On May 12th, 1975, Alfred Hitchcock began production on a film that was then entitled Deceit. Since 1922, he had averaged a new film every two years of his career, but it had been almost four years since his last film, the critically panned Frenzy. At first Hitchcock had sought another spy story intending to try and erase the failure of similarly themed films Topaz and Torn Curtain. Hitchcock even went so far as to meet with the Soviet Ambassador to propose that his newest film be filmed entirely within the Kremlin. The Soviet representative demurred stating that he had “doubts that the Moscow leadership would fully appreciate the depth and originality of the idea.”

While taking a lunch with two of the young writers working on Alfred Hitchcock Presents, they suggested a book, Victor Canning’s The Rainbird Pattern, that they thought might interest the director. It was not a political thriller, but a darkly humorous novel about a psychic, a lost heir, and a villain plotting a kidnapping. Hitchcock offered scriptwriting duties to Anthony Schaffer who penned the screenplays for The Wicker Man and Sleuth. Schaffer balked at the assignment after hearing Hitchcock's interpretation of the source material. The writer recalls that Hitch wanted “a sort of light, Noel Coward- Madame Arcati thing”. After telling Alfred he would have to think about it, Schaffer was relieved of his duties when Hitchcock claimed that the writer’s agent had made excessive demands.

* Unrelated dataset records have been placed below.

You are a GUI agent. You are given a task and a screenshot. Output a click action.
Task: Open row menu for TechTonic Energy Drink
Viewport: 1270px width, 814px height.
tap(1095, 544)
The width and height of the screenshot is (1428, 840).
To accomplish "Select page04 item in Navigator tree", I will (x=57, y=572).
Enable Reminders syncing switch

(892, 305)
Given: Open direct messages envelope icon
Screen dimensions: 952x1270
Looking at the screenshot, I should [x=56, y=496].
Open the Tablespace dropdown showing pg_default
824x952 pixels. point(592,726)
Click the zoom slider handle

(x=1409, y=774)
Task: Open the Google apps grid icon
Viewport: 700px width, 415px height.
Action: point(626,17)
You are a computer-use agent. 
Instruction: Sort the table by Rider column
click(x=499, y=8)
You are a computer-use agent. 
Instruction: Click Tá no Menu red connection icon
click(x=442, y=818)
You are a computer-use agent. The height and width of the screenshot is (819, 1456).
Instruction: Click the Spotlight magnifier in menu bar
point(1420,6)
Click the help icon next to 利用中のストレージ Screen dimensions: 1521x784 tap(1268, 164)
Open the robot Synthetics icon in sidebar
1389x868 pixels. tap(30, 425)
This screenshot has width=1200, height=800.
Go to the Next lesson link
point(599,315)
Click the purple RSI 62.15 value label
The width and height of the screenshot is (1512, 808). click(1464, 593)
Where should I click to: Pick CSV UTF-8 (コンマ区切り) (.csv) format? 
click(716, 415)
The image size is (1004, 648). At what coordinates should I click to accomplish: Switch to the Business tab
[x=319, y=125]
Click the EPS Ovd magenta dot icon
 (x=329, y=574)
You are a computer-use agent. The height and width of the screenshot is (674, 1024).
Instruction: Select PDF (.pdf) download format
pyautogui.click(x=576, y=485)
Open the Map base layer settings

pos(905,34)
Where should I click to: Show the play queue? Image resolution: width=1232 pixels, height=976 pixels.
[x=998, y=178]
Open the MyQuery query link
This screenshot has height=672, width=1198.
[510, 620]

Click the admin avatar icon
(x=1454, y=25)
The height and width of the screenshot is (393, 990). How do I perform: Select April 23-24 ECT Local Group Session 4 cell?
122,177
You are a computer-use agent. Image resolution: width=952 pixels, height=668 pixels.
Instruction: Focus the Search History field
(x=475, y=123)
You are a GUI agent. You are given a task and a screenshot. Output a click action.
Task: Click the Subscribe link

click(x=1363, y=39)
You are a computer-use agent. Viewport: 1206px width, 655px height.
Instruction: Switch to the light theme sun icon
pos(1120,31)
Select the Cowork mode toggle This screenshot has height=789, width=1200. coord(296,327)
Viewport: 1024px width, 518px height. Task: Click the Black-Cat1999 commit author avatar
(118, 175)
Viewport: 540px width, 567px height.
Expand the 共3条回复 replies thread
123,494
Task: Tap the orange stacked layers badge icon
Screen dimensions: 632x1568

Instead Hitchcock turned to Ernest Lehman, a writer that he had collaborated with some 15 years earlier on the script for North by Northwest. Lehman and Hitch had suffered from a falling out when Ernest declined to adapt a script for a project titled No Bail for the Judge during the time they were working on North by Northwest. Even though that picture was in production, the director did not talk to the screenwriter for four days, and then he waited a decade and a half before approaching him with another project. From the start the collaboration was fraught with disagreement and personal strife. Hitchcock would suffer from gout, a case of the flu that would cause him to be hospitalized, and the installation of a pacemaker before the process was done. Hitchcock intended to take only the bare essence of the book, or rather has he put it, “I don’t have any regard for the book. It’s our story, not the book’s.”

By the time the cameras rolled under the gaze of cinematographer Leonard J. South (Frenzy, Rod Serling’s Night Gallery), it bore little resemblance to either Canning’s novel or any ideas put forth by Lehman. In the end, Lehman and Hitchcock no longer even had face to face meetings. Instead, Hitchcock sent a massive amount of notes attached to each of Lehman’s pages breaking down each action or line of dialog the page contained. The finished product was a script that Lehman felt was devoid of everything Canning’s novel contained that was “Hitchcockian”, but the director wanted a change after the commercial failure of his last few films.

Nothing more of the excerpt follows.